## [Problem to solve]
Set down the line that contains "Uncategorized (55, 955)" and every line after it to the end of the entries, exactly as they stand and nothing more.

## [Saved entries]
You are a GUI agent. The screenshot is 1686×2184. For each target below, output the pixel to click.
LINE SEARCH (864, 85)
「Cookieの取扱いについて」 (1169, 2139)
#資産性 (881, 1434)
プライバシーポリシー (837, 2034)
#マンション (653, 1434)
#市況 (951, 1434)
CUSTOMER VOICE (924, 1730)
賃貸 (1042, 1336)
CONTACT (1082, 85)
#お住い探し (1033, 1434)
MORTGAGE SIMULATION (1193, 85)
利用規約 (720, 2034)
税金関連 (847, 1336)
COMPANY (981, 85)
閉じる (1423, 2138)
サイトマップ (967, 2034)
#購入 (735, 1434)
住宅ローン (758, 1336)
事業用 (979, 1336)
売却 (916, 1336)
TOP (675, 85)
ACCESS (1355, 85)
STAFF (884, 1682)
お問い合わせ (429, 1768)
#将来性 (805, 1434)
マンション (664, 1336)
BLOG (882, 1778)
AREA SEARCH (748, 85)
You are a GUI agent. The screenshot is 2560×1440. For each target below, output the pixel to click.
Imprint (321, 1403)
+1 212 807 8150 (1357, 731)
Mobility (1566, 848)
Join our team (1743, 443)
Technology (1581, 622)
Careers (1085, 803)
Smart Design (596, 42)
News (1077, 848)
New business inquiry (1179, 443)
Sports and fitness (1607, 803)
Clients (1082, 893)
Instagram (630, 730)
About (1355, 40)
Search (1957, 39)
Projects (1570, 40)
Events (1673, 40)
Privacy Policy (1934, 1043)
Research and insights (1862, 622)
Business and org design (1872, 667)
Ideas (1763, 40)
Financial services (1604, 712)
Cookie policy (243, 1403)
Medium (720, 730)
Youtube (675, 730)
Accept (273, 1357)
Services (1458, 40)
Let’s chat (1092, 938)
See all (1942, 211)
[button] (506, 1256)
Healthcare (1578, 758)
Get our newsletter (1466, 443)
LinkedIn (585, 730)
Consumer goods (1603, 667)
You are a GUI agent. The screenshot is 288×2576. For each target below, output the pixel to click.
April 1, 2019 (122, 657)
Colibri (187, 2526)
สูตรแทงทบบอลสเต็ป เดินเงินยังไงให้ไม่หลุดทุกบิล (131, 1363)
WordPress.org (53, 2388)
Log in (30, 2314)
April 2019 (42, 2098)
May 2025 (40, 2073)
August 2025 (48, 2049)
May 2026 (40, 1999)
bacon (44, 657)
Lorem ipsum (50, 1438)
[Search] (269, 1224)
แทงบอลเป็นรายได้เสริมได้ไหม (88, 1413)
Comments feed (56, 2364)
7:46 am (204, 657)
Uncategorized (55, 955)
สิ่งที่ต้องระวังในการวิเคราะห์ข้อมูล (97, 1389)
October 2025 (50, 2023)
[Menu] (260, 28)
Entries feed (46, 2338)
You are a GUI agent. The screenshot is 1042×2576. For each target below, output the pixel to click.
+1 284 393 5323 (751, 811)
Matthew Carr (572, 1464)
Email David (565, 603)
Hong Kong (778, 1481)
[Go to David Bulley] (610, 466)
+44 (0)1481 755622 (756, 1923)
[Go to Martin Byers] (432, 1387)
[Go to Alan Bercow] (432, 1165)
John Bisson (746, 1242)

## [Result of this exercise]
Uncategorized (55, 955)
สิ่งที่ต้องระวังในการวิเคราะห์ข้อมูล (97, 1389)
October 2025 (50, 2023)
[Menu] (260, 28)
Entries feed (46, 2338)
You are a GUI agent. The screenshot is 1042×2576. For each target below, output the pixel to click.
+1 284 393 5323 (751, 811)
Matthew Carr (572, 1464)
Email David (565, 603)
Hong Kong (778, 1481)
[Go to David Bulley] (610, 466)
+44 (0)1481 755622 (756, 1923)
[Go to Martin Byers] (432, 1387)
[Go to Alan Bercow] (432, 1165)
John Bisson (746, 1242)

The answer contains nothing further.